Each share of preferred stock will accrue dividends at the rate of 8%, payable in priority to any dividend or other distribution on the Common Stock. The preferred stock will have voting rights equivalent to one share of the Company’s common stock, par value $0.0001 per share (the “Common Stock”), and will vote on an as-converted basis as a single class with the holders of Common Stock.
The holders of Senior Notes have agreed to vote their shares of preferred stock in support of the Sale. Shareholders of the Company holding approximately 17.48% of the outstanding shares of capital stock entitled to vote have signed voting agreements in support of the Sale. Collectively therefore, holders of shares representing approximately 50.72% of the shares of capital stock entitled to vote will have agreed to vote their shares in favor of the Sale.
Under its agreement with the holders of Senior Notes, the Company has agreed to use the $12 million cash proceeds received at closing of the Sale to redeem $12 million in aggregate principal amount of the Senior Notes then outstanding. The holders of the Senior Notes have also agreed to extend the maturity date of the Senior Notes to June 15, 2024 and to receive interest payments in additional Senior Notes in lieu of cash.
As a result of the Sale, the Company will be terminating all remaining employees, with all terminations expected to be completed no later than December 1, 2016.
On November 2, 2016, the Company received a letter from The Nasdaq Stock Market LLC (“Nasdaq”) that it determined to delist the Company’s Common Stock and that it will suspend trading of the Company’s Common Stock effective at the open of business on November 4, 2016.

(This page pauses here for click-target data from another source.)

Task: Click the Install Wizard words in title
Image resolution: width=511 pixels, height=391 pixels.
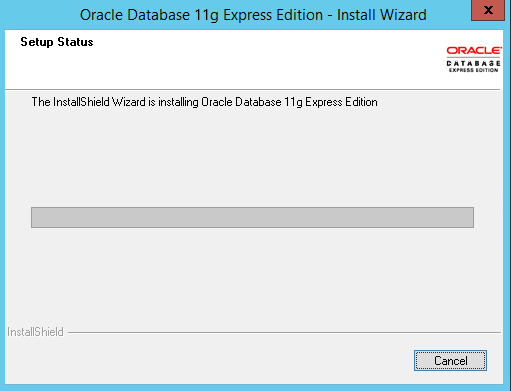Action: point(382,15)
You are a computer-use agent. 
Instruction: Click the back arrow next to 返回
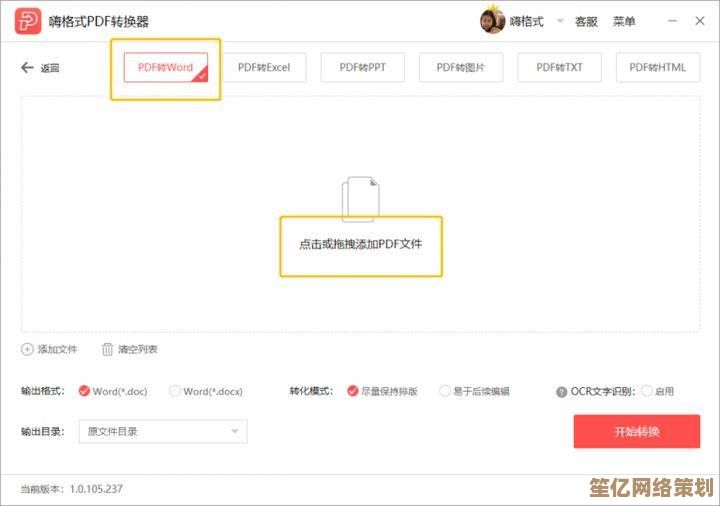(27, 68)
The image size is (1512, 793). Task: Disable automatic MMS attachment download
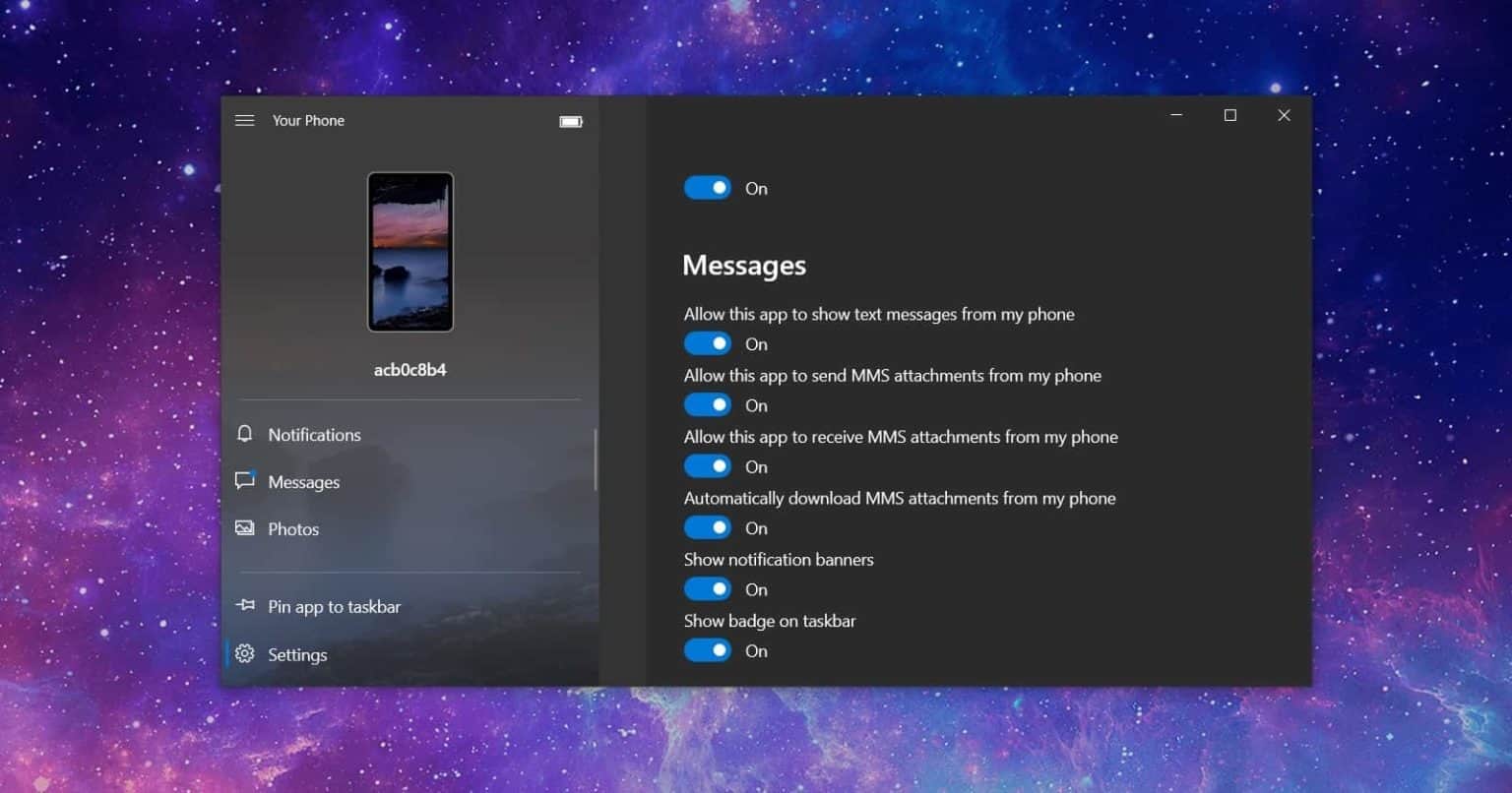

The Company’s Board of Directors determined, after careful consideration and in light of the Sale, that voluntarily delisting and deregistering is in the overall best interests of the Company and its shareholders. Factors that the Board of Directors considered include the inability of the Company to regain compliance with continued listing requirements of Nasdaq, the costs associated with satisfying its ongoing reporting obligations and the nominal trading price and limited trading activity of its Common Stock.
In connection with the Sale, the Company is submitting a notice to Nasdaq of its intention to voluntarily delist its Common Stock, from The Nasdaq Global Market and to deregister its Common Stock under Section 12(b) of the Securities Exchange Act of 1934, as amended. The Company intends to file a Notification of Removal from Listing and/or Registration on Form 25 with the Securities Exchange Commission (“SEC”) as soon as permissible thereafter unless previously filed by Nasdaq and expects that the Common Stock will cease to be listed on The Nasdaq Global Market 10 days after the filing of Form 25.
The Company previously reported that it had received notice from Nasdaq informing the Company that it was not in compliance with (i) the minimum Market Value of Listed Securities requirements set forth in Nasdaq Listing Rule 5450(b)(2)(A); (ii) the $1.00 Minimum Bid Price requirement as set forth in Nasdaq Listing Rule 5450(a)(1); and (iii) the minimum $15 million market value of publicly-held shares requirement set forth in Nasdaq Listing Rule 5450(b)(2)(C). Following a hearing before the Nasdaq hearing panel (“Panel”) to appeal a delisting determination by Nasdaq, the Company received notice that the Panel granted the Company’s request for continued listing on The Nasdaq Global Market subject to certain conditions, including completion of a conversion of its Senior Notes into equity of the Company by October 15, 2016 (the “Restructuring”). On October 18, 2016, the Company received notice that the Panel had granted the Company’s request for an extension till October 31, 2016 for completion of the Restructuring.